[Recorded data]
%%

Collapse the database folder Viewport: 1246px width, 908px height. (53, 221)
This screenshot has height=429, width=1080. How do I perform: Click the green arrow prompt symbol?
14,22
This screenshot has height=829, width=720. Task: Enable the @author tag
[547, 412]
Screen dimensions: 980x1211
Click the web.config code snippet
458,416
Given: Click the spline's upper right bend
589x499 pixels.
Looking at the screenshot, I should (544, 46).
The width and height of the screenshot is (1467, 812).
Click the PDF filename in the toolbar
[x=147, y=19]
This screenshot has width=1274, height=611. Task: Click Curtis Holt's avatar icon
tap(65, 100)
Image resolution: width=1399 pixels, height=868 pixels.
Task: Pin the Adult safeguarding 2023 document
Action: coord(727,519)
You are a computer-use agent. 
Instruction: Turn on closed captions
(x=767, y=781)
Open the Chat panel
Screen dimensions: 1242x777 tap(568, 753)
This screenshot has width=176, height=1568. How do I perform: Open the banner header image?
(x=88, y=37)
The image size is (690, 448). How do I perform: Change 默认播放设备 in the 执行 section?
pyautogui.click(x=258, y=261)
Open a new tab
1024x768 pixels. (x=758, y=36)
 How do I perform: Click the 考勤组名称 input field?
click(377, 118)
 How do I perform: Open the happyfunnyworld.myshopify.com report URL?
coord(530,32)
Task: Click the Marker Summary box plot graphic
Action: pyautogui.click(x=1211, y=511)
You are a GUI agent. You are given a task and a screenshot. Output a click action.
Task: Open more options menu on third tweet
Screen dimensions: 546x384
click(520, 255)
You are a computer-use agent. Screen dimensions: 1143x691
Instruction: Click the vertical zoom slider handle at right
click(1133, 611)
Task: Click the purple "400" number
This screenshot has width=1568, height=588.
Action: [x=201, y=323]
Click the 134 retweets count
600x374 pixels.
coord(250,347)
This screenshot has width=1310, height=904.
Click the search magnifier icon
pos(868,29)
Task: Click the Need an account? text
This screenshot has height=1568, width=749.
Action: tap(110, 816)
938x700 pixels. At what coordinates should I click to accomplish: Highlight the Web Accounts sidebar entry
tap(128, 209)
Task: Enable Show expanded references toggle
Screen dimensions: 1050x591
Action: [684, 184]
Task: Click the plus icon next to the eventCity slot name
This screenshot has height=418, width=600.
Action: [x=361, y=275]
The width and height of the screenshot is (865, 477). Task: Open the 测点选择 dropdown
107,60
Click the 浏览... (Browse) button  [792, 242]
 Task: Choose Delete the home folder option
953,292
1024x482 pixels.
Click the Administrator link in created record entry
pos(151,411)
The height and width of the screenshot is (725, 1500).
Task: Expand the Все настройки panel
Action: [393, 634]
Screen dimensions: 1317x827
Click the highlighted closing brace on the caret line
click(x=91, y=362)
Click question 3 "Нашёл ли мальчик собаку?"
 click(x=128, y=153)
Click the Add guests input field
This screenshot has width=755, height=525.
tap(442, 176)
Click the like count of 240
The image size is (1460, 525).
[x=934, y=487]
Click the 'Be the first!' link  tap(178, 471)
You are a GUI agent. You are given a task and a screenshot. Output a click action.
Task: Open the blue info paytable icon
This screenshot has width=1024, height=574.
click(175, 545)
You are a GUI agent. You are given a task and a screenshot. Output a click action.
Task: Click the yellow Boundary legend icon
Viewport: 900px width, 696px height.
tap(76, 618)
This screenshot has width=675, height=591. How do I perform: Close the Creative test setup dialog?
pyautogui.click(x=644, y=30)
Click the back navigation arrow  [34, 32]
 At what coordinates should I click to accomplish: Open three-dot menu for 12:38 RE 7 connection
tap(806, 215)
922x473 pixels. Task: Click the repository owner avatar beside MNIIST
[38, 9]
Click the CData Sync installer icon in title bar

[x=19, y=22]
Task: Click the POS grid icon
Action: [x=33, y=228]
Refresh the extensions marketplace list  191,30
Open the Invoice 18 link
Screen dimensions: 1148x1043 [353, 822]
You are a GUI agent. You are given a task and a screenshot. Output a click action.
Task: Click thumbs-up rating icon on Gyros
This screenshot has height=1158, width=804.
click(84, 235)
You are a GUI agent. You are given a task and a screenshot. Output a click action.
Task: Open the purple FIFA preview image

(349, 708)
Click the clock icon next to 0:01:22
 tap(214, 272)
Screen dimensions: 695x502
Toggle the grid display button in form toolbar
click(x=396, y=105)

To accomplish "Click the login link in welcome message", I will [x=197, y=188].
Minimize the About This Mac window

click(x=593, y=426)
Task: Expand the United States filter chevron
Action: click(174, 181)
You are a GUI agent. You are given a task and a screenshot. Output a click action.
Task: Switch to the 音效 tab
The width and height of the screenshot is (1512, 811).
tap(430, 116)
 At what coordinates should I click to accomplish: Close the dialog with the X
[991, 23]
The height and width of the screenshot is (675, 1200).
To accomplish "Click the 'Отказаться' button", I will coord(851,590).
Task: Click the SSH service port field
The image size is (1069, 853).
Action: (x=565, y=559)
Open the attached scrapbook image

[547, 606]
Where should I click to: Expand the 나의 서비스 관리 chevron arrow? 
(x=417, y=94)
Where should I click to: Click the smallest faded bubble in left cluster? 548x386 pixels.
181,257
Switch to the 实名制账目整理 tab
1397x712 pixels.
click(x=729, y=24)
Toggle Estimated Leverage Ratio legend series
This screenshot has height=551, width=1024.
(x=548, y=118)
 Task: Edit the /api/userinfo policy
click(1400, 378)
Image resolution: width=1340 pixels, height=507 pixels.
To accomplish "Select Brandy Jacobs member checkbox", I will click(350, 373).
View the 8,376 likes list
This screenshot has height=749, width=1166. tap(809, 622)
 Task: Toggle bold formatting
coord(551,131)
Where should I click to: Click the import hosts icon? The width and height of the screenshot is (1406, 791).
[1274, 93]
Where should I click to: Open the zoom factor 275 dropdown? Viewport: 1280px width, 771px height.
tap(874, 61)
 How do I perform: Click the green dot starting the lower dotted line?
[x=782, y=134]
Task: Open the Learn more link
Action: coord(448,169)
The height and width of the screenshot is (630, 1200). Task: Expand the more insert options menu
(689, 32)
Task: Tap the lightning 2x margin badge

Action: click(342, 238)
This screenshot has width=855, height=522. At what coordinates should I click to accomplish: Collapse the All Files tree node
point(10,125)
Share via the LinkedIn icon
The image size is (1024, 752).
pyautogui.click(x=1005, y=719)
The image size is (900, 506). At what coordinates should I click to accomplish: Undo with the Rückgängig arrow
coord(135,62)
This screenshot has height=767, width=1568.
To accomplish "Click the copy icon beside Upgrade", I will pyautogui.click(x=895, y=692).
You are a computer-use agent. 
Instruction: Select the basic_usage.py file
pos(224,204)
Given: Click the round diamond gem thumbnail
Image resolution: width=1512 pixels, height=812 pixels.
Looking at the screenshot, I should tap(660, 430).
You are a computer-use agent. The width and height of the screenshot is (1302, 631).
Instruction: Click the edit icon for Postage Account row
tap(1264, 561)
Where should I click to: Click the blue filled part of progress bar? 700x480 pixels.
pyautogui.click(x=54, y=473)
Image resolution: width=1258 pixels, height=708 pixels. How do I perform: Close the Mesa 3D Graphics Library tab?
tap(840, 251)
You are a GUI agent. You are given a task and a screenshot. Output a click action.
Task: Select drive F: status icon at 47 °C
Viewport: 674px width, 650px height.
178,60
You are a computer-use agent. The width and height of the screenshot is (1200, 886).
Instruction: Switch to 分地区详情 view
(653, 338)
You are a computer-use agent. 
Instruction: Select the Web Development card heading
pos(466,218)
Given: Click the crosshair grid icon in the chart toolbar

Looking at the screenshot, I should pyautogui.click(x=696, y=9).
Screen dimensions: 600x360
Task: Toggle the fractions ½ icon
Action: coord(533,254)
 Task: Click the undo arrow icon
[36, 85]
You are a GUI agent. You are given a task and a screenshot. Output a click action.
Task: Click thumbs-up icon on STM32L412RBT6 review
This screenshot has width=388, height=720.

%%

▶ WORK TASK
Lines holding the word "thumbs": say how many there are in the data, and nothing more.

▶ ANSWER TO THE PROBLEM
2